(Task prompt):
Answer with a bare number: the count of lines in the data below that contain the word "Privacy".
>>>
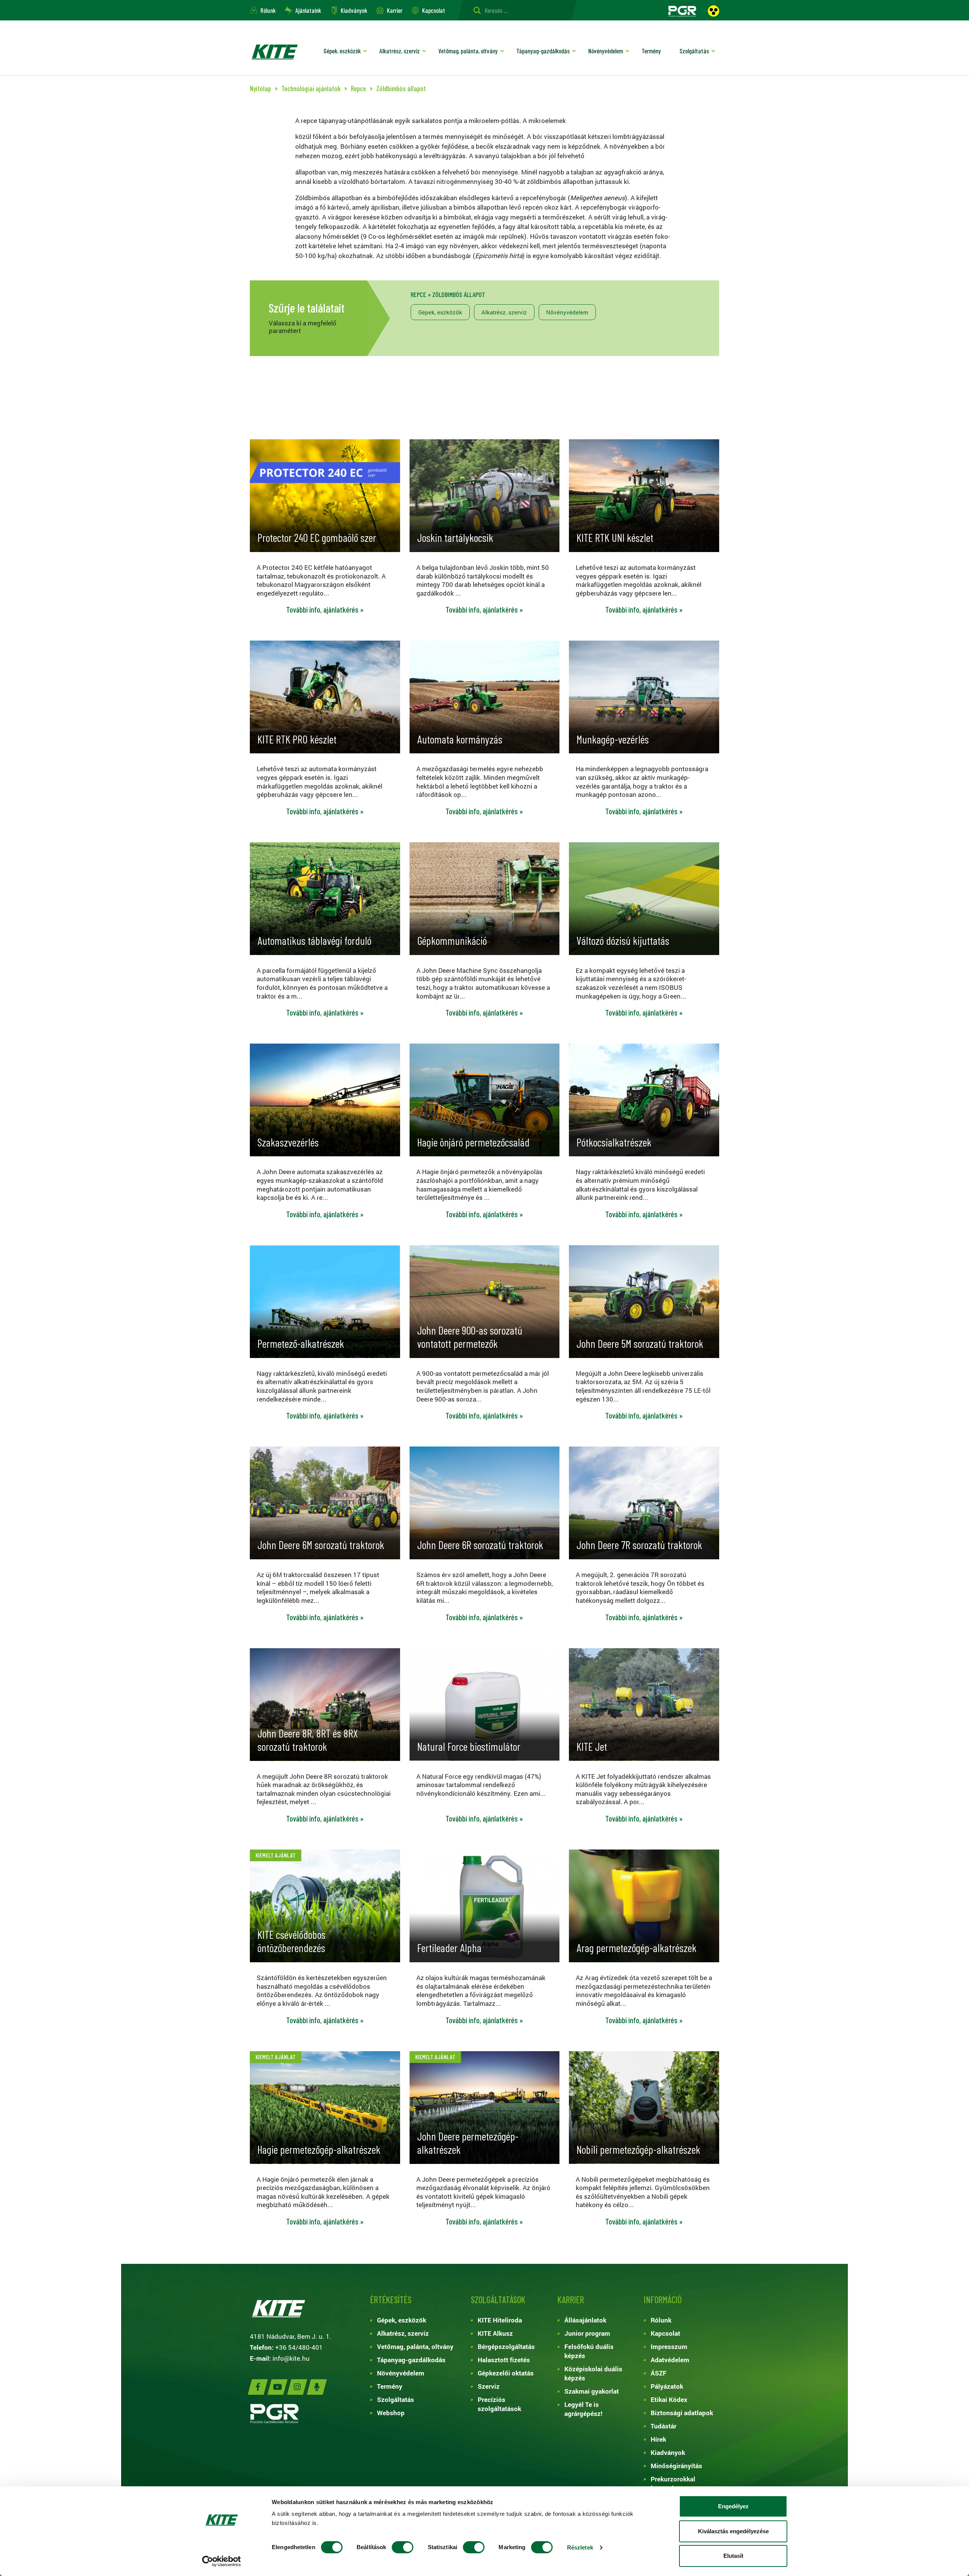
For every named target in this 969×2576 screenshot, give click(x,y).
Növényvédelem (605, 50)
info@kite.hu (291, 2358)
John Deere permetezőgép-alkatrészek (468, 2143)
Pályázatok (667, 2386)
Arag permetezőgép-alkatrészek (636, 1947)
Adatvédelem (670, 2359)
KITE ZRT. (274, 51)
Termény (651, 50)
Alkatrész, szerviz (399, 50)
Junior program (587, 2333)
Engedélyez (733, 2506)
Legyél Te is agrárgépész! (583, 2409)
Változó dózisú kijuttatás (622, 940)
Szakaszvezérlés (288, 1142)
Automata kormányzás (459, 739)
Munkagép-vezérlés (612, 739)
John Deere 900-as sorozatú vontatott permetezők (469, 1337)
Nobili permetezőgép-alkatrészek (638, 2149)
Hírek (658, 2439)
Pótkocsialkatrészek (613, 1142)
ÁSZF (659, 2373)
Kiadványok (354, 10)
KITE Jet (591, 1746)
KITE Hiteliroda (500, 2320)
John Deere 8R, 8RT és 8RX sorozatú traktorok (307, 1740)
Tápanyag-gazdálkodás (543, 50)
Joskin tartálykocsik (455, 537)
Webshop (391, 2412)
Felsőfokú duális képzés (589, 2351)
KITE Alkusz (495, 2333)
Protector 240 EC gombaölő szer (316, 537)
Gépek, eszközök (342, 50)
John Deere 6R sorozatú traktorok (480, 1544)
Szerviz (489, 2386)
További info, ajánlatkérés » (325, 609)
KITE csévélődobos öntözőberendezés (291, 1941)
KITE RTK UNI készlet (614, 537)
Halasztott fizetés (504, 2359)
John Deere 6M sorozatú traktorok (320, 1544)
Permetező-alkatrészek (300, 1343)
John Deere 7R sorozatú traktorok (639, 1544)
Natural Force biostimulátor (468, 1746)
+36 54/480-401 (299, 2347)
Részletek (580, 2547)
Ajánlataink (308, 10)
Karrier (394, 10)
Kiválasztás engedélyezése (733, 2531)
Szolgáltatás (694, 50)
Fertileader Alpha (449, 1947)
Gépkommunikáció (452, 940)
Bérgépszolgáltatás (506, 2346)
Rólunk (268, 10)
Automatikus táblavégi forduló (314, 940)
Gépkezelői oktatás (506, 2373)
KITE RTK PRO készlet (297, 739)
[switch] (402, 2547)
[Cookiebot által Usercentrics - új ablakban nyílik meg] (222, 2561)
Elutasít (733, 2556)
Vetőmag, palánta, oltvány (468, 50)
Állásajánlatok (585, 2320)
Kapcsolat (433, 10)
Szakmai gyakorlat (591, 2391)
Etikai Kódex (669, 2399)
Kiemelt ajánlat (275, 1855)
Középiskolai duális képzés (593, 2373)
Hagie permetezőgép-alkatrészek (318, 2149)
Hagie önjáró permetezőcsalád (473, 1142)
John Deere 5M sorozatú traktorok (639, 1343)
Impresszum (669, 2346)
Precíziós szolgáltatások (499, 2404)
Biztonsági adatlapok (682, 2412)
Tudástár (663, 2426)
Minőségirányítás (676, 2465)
<<<
>>>
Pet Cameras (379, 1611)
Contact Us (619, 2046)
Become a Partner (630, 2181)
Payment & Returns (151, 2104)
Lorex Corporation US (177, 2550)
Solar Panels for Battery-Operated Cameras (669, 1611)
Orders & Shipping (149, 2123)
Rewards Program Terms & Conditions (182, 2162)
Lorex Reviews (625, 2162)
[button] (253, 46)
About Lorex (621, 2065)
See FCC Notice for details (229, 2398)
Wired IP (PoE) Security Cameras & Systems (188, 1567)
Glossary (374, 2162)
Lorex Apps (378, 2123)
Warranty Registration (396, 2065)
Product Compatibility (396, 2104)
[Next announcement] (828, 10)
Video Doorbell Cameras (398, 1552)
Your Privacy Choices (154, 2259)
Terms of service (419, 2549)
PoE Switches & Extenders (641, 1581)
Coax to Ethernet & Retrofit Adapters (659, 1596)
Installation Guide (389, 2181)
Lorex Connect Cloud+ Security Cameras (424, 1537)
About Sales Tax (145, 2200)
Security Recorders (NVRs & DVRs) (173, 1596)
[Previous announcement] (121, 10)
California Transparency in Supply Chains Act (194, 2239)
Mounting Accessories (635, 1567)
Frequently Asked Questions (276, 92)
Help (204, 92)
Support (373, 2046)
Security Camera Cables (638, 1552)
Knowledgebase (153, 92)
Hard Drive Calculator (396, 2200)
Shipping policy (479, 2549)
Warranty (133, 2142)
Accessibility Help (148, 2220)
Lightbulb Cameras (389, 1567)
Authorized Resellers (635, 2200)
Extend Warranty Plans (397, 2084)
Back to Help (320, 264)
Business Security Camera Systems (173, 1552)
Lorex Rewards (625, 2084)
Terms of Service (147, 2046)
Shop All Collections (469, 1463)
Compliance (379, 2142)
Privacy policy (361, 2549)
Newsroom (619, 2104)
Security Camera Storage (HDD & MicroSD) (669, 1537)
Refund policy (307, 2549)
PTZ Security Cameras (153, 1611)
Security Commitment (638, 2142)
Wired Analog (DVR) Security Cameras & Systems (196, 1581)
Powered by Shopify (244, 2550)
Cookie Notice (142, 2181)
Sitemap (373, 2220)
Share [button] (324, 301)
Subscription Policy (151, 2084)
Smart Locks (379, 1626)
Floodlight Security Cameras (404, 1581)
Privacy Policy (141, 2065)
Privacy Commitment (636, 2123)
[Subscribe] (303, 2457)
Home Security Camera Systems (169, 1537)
<<<
(Completed task):
4